The Truth About the Crypto Money Printer: Want to Make Money in 2026? Keep an Eye on These Three Directions
The article "Crypto’s Revenue Recipe" analyzes the revenue generation landscape in the crypto industry, highlighting key trends and drivers based on data from 2025. Total crypto protocol revenue doubled to over $16 billion in 2025, with stablecoin issuers like Tether and Circle dominating, accounting for 60% of total revenue. However, perpetual DEXs (e.g., Hyperliquid, EdgeX) emerged significantly, contributing 7-8% of industry revenue.
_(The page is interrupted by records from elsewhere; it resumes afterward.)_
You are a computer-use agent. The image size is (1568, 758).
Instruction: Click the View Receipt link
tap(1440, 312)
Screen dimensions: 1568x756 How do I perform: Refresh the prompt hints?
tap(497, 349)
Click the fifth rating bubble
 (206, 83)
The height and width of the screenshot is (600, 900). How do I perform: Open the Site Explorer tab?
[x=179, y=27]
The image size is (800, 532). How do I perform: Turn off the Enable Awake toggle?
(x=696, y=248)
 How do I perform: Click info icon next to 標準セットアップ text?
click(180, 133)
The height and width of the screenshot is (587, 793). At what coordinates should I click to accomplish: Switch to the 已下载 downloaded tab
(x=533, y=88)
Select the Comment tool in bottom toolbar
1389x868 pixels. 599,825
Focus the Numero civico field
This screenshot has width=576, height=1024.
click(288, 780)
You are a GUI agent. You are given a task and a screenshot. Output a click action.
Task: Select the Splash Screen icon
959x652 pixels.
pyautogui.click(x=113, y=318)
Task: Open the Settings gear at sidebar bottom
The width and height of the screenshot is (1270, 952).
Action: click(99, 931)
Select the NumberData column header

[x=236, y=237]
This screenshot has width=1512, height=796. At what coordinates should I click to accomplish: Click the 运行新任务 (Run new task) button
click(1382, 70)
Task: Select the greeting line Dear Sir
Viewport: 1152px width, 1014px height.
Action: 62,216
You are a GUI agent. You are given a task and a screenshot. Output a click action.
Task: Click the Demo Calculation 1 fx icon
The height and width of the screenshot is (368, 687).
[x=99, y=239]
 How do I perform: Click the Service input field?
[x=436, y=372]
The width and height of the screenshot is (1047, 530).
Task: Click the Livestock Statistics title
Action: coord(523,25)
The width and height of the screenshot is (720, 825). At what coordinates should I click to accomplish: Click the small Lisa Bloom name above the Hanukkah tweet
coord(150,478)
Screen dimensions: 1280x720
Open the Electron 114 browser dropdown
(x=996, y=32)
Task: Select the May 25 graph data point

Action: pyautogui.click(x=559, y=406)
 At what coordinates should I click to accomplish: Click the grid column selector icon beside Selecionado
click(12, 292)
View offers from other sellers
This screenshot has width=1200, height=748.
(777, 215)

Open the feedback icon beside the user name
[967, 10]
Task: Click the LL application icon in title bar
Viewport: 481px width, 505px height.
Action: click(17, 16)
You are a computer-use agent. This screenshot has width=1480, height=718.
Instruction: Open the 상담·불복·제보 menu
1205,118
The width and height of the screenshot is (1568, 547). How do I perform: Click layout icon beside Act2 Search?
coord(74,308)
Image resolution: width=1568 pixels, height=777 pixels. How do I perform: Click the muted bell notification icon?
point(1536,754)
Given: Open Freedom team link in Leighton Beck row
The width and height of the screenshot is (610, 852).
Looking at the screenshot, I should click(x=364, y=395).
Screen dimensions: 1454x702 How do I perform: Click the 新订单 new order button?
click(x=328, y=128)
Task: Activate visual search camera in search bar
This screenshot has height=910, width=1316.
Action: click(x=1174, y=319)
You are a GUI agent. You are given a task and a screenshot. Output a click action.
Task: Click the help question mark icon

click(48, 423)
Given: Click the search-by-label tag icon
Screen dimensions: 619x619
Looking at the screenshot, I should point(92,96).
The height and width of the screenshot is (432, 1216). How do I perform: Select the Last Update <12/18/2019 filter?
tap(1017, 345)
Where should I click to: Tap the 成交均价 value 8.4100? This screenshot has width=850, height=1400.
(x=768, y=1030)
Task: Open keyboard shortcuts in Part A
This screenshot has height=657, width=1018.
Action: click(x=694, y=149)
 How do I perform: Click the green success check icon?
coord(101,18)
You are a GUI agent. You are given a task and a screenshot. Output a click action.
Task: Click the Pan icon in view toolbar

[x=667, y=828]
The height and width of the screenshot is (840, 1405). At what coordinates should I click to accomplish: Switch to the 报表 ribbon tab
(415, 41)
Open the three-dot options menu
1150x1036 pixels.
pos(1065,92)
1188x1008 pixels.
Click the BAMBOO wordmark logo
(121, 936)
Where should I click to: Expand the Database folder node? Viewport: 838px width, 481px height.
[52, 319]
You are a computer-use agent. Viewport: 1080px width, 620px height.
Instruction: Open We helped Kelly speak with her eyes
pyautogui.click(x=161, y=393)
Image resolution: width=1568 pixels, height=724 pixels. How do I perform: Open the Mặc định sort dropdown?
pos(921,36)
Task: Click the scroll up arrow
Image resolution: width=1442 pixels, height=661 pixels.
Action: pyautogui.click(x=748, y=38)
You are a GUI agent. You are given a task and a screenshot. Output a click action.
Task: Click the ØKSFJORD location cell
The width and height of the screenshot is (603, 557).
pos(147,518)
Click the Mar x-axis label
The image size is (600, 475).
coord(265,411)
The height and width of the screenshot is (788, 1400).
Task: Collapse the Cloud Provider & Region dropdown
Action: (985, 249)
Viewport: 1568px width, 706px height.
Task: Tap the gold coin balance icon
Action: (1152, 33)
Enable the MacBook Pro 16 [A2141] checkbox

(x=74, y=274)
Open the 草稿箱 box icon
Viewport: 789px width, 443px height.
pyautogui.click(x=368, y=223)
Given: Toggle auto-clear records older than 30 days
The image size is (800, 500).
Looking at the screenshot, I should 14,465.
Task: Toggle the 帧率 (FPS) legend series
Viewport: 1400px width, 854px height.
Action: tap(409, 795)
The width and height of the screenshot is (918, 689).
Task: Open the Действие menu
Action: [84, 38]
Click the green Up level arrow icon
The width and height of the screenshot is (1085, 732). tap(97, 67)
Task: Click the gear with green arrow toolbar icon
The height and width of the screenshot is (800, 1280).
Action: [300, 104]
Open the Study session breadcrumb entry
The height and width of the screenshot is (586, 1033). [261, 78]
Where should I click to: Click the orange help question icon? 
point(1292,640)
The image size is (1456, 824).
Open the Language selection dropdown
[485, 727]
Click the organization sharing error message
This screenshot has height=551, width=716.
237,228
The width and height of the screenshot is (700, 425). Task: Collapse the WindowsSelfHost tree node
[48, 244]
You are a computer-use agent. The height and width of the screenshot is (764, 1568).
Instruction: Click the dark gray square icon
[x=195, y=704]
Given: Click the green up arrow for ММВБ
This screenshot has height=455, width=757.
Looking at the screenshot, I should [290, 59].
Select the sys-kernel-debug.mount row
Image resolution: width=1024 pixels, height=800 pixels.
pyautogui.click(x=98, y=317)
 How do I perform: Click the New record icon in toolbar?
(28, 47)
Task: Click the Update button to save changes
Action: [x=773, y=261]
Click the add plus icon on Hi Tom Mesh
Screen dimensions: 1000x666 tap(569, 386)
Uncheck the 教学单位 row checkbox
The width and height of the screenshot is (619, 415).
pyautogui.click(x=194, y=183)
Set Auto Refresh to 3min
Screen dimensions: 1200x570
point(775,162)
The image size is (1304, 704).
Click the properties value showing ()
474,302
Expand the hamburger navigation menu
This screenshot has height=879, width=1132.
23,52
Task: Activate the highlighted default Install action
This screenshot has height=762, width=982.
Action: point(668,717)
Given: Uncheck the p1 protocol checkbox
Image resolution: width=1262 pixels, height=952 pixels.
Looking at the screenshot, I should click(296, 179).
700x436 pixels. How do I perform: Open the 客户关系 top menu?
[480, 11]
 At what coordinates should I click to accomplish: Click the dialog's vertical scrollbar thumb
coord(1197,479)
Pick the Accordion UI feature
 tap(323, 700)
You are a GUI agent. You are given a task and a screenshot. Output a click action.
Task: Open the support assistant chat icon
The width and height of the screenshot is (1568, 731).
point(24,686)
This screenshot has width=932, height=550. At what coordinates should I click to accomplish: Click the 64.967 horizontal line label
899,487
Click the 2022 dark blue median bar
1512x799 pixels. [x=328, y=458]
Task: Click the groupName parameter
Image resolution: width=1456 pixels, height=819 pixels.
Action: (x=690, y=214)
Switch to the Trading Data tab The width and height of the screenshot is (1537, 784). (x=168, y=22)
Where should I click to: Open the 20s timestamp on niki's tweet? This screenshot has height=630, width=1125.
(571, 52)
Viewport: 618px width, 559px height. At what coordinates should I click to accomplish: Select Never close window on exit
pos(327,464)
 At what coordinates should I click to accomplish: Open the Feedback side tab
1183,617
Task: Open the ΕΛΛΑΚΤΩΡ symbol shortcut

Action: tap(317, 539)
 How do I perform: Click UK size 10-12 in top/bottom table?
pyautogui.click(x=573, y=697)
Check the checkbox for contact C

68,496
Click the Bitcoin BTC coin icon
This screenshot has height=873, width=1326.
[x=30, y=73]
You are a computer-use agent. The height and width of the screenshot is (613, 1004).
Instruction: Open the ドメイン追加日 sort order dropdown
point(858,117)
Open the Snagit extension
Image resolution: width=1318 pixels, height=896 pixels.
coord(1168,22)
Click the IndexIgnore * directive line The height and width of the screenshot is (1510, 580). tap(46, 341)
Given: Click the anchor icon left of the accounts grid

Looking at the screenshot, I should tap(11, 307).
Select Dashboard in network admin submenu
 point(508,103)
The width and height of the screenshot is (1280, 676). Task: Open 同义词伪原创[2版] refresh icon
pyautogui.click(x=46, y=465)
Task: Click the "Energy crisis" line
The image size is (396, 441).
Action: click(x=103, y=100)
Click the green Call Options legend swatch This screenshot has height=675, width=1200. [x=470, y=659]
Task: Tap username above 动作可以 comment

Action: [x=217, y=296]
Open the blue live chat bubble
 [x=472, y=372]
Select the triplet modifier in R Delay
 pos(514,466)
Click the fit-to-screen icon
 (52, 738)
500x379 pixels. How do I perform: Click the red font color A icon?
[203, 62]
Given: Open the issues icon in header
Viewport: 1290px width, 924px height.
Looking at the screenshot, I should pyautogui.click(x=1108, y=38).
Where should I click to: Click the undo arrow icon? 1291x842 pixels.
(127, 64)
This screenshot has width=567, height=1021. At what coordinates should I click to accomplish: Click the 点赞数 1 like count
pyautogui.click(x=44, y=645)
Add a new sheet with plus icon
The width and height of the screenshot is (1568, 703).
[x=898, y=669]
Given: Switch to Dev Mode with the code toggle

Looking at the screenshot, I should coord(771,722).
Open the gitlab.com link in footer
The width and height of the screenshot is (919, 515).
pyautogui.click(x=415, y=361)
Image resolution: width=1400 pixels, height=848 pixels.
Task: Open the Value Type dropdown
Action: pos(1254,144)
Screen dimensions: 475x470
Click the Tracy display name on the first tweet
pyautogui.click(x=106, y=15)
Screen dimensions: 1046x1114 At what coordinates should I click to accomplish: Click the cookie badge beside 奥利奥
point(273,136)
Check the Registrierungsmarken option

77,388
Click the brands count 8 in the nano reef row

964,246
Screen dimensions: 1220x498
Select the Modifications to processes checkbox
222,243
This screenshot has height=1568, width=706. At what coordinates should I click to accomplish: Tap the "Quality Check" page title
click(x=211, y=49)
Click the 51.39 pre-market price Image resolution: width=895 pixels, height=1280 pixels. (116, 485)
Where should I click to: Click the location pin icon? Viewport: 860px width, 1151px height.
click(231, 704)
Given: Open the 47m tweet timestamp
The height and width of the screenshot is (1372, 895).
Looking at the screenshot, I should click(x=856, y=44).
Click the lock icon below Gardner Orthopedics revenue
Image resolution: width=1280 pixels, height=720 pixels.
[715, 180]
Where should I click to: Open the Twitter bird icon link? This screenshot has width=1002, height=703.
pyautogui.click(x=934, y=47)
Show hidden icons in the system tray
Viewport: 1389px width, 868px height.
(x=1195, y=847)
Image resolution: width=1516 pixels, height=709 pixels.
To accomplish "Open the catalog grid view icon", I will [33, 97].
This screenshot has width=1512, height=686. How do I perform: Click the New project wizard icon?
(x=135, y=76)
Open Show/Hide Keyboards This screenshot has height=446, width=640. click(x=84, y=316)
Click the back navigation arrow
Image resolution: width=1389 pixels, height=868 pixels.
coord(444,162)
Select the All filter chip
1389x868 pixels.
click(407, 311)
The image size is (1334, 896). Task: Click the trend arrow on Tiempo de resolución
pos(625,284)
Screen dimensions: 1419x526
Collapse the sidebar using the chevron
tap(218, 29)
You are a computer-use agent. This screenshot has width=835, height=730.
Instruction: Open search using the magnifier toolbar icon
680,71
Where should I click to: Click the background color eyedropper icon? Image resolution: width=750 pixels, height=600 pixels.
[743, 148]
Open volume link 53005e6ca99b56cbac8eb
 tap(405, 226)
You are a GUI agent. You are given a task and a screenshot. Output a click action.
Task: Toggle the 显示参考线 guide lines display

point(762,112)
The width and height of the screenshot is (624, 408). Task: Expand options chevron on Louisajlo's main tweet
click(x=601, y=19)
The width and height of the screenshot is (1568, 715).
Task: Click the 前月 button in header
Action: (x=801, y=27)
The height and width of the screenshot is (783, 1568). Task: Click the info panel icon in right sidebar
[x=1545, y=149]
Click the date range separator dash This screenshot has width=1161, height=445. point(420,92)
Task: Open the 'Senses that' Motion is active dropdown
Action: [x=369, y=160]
Three core drivers are identified for 2026:
1. **Carry**: Revenue from holding and transferring assets (e.g., stablecoin interest earnings), though vulnerable to Fed rate cuts.
2. **Execution**: Perpetual DEXs gain traction by enabling low-friction, high-frequency trading and liquidity provision, challenging stablecoin dominance.
3. **Distribution**: Token launch platforms (e.g., pump.fun) leverage frictionless asset creation and distribution to capture incremental revenue.
The article emphasizes the shift towards value transfer to token holders, with 19% of protocol revenue distributed via staking, dividends, buybacks, or burns in 2025—a sign of growing "economic ownership" rather than mere governance. Projects like Hyperliquid and pump.fun are cited for prioritizing holder rewards. In 2026, value distribution is expected to become standard for protocols aiming for fundamental-based token valuation.